The three highest risk groups for suicide are veterans, teens and young adults, and older adults. Alarmingly, some experts have witnessed an increase in teen and young adult suicide risk in recent years. "A school counselor told me, 'If we had a handful of students in previous years with suicidal ideation, that would have been a lot. Now we get them every week,'" says Martello. He sees mitigating factors like the breakdown of family and community, pervasive violence in our culture, and the omnipresence of social media, which amps everything up. Pressure to perform in school also begins at an early age. "All these things combined can become a toxic mix."
Launched in 2013, the SPEAK app has been made available to communities worldwide for free; it's been downloaded in various cities and countries, from Huntsville, Alabama, to Spain and the Caribbean. Recent updates to the app include an added element for the LGBTQ community, which faces special issues with stigma and discrimination. The app gives people anonymity, and as such, the county does not use it to gather data. Buttons throughout the app link to 24-hour crisis hotlines, which connect people to highly trained professionals. Because of the nature of the technology and the anonymity, there is no feedback loop to let administrators know if the SPEAK app is actually saving lives. But one school counselor in Kingston told Martello a story about a student who had a friend with suicidal thoughts. "This student went to her friend and helped her. The counselor said, 'How did you know what to say?' She said, 'Well, I have the app.'"

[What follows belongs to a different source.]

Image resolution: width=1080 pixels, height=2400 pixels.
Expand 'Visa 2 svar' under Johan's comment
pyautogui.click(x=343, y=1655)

Amid the digital advances in mental health treatment and prevention, we can't forget about tried-and-true practices and evidence-based social services. People can always pick up the phone and call a hotline without the help of an app, and most regions have some form of mobile mental health assitance that's available on call. The Dutchess County Stabilization Center in Poughkeepsie offers an alternative to a hospital emergency room for mental health and substance use crises and is open 24/7 year-round. Mobile mental health services—available in Orange and Ulster counties through ACCESS: Supports for Living—bring responders to the home (or school or workplace) of a person in crisis. Sometimes it's a lifesaving service, and sometimes it's less critical but can launch the start of a treatment journey.
While social media, video games, and apps can help us feel more connected, they can also have the opposite effect. "Humans are social animals, and we need that connection," says Martello. "If we can't get it in real life, we'll get it virtually." Nothing can replace real, in-the-flesh human relationships. For people facing a mental health behemoth like depression, human connection might just be their Epic Win.